--- Begin DATA SECTION ---

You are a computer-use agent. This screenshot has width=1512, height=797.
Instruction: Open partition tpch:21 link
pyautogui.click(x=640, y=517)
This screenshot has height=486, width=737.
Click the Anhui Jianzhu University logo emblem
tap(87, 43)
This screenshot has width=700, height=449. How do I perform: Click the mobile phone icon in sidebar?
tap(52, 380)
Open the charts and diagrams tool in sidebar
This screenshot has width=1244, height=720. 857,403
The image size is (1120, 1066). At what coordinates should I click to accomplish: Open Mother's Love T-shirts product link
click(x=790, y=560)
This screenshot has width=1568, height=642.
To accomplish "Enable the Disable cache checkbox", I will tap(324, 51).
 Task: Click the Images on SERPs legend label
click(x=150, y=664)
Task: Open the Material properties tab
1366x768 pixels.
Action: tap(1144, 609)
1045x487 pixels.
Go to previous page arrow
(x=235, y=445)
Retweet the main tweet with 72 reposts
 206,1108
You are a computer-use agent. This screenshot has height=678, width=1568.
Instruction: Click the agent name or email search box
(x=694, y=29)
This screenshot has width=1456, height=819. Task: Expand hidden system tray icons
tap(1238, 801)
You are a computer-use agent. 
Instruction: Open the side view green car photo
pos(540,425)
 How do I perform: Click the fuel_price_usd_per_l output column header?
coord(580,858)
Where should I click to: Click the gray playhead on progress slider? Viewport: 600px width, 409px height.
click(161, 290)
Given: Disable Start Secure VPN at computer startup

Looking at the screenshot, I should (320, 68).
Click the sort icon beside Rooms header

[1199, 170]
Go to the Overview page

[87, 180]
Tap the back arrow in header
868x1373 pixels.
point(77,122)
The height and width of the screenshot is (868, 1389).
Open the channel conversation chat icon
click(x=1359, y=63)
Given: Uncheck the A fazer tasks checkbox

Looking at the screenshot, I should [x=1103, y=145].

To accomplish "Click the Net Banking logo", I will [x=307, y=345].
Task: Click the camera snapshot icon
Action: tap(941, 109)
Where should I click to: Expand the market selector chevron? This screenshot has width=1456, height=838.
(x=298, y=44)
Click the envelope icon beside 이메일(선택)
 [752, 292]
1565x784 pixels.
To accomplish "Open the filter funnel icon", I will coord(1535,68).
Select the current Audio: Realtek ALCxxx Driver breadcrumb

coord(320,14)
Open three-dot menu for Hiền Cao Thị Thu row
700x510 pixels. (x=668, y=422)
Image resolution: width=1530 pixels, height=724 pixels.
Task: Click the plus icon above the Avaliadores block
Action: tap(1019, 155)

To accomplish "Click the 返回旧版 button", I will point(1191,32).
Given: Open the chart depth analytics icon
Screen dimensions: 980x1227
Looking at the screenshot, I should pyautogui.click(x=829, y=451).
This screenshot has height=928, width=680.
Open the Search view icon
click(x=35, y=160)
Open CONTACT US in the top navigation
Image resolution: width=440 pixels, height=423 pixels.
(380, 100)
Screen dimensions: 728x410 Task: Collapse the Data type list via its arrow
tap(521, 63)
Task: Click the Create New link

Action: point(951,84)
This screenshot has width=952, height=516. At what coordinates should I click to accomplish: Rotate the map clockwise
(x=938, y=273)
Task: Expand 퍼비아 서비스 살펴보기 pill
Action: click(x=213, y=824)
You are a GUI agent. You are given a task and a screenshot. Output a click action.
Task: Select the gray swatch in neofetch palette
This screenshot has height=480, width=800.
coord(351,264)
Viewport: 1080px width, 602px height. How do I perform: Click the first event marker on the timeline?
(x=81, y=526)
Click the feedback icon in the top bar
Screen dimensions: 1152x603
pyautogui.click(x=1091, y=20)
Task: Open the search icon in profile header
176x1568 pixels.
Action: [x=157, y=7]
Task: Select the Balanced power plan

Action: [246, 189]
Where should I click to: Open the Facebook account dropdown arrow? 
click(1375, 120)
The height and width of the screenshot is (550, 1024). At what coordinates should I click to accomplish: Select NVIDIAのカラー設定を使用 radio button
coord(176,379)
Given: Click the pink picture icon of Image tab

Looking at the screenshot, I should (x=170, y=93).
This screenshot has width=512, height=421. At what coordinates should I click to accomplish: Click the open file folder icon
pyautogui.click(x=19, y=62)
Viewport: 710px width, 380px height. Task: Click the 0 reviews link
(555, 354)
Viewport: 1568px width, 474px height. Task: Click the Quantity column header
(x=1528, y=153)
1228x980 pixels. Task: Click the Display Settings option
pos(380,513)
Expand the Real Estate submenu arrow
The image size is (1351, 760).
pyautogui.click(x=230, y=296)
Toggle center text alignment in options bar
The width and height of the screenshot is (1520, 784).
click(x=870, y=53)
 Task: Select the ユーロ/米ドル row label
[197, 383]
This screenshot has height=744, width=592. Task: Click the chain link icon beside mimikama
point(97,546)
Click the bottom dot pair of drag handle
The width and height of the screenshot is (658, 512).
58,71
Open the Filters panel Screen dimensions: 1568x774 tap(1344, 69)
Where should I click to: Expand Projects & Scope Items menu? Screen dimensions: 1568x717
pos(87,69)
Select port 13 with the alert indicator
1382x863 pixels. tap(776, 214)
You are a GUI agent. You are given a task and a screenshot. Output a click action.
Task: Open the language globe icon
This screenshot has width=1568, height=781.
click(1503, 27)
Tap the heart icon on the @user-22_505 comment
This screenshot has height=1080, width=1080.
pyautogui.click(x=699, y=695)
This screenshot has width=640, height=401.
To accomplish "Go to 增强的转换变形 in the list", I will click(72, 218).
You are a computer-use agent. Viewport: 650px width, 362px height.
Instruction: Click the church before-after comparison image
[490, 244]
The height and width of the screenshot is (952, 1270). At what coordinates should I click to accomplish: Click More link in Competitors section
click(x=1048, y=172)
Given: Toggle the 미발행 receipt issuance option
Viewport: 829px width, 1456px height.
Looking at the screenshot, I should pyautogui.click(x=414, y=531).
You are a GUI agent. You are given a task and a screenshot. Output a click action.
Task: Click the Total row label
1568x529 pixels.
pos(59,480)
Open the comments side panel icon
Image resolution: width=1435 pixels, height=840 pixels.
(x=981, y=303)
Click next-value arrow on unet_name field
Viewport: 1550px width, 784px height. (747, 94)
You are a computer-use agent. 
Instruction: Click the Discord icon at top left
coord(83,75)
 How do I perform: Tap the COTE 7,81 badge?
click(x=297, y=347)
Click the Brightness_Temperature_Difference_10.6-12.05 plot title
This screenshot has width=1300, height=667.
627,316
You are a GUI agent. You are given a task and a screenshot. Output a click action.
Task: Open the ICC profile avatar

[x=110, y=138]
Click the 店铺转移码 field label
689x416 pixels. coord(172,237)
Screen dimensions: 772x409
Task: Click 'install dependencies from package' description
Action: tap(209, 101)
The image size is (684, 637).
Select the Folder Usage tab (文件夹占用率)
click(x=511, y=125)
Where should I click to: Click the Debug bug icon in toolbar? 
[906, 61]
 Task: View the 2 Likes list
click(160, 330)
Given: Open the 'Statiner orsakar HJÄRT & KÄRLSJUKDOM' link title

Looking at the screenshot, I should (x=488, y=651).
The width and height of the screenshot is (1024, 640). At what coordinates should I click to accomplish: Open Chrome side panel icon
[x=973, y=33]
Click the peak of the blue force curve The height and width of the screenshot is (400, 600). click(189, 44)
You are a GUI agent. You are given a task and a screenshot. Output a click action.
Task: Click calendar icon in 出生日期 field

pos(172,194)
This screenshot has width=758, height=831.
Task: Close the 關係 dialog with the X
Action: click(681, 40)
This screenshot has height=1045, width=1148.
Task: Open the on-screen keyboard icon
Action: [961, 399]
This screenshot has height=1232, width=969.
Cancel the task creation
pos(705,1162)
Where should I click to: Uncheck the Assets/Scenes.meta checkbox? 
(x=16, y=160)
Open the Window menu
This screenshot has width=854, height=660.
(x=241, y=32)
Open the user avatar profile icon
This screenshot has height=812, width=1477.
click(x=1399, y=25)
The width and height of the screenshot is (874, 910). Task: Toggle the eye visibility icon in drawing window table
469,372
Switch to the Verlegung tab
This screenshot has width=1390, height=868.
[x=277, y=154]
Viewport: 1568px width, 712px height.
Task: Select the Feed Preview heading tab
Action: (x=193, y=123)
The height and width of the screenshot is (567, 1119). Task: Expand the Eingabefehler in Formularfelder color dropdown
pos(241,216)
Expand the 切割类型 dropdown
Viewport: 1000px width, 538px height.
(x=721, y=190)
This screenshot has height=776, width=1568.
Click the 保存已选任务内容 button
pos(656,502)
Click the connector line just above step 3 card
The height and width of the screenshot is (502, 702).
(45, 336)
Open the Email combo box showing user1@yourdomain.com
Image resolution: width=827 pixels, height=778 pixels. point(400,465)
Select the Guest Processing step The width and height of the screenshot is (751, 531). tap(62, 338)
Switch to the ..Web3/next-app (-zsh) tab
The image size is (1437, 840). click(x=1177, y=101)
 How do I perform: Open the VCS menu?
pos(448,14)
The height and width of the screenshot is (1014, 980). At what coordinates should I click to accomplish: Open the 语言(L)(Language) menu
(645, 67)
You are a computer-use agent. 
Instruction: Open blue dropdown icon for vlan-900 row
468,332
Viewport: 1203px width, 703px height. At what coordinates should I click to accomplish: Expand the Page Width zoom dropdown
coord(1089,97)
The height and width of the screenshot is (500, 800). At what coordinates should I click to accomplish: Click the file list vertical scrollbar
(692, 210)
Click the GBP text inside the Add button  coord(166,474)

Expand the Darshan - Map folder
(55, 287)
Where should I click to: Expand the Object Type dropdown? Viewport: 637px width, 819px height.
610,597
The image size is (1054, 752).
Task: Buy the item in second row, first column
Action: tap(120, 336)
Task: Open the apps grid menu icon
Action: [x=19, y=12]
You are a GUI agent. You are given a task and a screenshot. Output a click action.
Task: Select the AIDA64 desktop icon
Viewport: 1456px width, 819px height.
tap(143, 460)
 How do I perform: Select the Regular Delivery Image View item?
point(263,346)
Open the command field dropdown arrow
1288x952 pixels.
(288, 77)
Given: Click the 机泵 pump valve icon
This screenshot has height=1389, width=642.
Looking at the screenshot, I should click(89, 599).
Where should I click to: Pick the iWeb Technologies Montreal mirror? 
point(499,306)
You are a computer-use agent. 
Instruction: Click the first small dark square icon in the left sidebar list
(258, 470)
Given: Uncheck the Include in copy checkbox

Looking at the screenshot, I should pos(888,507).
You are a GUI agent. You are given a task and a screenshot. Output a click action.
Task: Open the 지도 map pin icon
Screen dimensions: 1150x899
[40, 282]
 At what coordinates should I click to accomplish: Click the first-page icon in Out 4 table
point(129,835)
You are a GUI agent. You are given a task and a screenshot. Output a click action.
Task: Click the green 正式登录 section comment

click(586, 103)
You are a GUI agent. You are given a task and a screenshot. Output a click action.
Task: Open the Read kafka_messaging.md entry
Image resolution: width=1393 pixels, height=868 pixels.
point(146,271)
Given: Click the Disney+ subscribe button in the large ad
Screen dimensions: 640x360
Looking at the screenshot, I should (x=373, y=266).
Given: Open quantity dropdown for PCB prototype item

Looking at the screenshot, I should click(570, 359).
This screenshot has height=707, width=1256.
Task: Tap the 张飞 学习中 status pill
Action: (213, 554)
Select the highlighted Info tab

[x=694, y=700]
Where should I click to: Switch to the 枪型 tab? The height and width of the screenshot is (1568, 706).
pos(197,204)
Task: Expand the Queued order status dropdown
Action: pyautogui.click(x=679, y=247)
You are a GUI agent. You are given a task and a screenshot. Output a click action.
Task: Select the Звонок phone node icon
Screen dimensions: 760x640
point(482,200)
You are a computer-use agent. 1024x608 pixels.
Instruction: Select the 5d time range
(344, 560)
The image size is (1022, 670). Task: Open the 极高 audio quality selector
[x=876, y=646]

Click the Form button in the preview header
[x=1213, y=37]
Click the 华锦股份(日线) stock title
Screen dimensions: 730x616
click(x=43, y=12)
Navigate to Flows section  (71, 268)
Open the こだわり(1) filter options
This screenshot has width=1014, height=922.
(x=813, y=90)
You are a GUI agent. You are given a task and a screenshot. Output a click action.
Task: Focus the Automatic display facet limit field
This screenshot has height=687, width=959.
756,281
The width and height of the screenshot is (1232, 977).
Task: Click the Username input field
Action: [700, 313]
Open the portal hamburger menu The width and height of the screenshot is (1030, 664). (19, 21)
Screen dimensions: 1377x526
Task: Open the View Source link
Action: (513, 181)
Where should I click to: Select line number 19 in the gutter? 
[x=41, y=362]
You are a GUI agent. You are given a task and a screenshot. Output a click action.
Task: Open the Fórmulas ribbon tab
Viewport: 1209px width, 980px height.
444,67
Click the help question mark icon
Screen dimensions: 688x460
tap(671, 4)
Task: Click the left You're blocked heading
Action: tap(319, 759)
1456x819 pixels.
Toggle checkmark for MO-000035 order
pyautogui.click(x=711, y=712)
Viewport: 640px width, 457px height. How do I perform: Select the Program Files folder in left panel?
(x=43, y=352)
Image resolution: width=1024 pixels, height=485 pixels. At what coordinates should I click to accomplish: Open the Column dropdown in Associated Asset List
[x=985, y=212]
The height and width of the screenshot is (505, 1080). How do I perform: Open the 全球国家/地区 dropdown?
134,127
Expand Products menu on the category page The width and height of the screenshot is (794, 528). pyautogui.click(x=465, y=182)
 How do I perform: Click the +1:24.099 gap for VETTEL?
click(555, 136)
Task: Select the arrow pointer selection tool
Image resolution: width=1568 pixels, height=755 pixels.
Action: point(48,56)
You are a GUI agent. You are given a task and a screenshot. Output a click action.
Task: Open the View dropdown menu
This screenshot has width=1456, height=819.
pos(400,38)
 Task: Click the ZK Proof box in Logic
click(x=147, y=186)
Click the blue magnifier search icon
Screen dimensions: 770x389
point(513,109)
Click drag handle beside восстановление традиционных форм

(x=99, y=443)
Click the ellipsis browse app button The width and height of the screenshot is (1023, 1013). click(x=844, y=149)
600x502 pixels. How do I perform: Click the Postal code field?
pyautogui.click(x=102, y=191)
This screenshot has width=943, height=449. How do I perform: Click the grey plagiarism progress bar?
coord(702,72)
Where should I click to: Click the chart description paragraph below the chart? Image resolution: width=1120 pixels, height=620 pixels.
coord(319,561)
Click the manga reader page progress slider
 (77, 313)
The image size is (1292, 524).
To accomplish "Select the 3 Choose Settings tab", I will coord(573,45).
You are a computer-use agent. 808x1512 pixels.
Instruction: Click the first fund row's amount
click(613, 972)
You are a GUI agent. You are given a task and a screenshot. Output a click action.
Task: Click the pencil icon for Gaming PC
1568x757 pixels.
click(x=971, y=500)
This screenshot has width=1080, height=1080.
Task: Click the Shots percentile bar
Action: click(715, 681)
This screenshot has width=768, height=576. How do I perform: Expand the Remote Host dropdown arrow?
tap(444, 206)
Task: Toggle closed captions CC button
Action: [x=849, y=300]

--- End DATA SECTION ---

STATED EXERCISE: Convert the material from the line with "Where should I click to: Click the Debug" up to and including the line with "pos(241,216)" into a JSON list of strings, one string per line, with blank lines left out.

ANSWER BELOW:
[
  "Where should I click to: Click the Debug bug icon in toolbar? ",
  "[906, 61]",
  " Task: View the 2 Likes list",
  "click(160, 330)",
  "Given: Open the 'Statiner orsakar HJÄRT & KÄRLSJUKDOM' link title",
  "Looking at the screenshot, I should (x=488, y=651).",
  "The width and height of the screenshot is (1024, 640). At what coordinates should I click to accomplish: Open Chrome side panel icon",
  "[x=973, y=33]",
  "Click the peak of the blue force curve The height and width of the screenshot is (400, 600). click(189, 44)",
  "You are a GUI agent. You are given a task and a screenshot. Output a click action.",
  "Task: Click calendar icon in 出生日期 field",
  "pos(172,194)",
  "This screenshot has width=758, height=831.",
  "Task: Close the 關係 dialog with the X",
  "Action: click(681, 40)",
  "This screenshot has height=1045, width=1148.",
  "Task: Open the on-screen keyboard icon",
  "Action: [961, 399]",
  "This screenshot has height=1232, width=969.",
  "Cancel the task creation",
  "pos(705,1162)",
  "Where should I click to: Uncheck the Assets/Scenes.meta checkbox? ",
  "(x=16, y=160)",
  "Open the Window menu",
  "This screenshot has width=854, height=660.",
  "(x=241, y=32)",
  "Open the user avatar profile icon",
  "This screenshot has height=812, width=1477.",
  "click(x=1399, y=25)",
  "The width and height of the screenshot is (874, 910). Task: Toggle the eye visibility icon in drawing window table",
  "469,372",
  "Switch to the Verlegung tab",
  "This screenshot has width=1390, height=868.",
  "[x=277, y=154]",
  "Viewport: 1568px width, 712px height.",
  "Task: Select the Feed Preview heading tab",
  "Action: (x=193, y=123)",
  "The height and width of the screenshot is (567, 1119). Task: Expand the Eingabefehler in Formularfelder color dropdown",
  "pos(241,216)"
]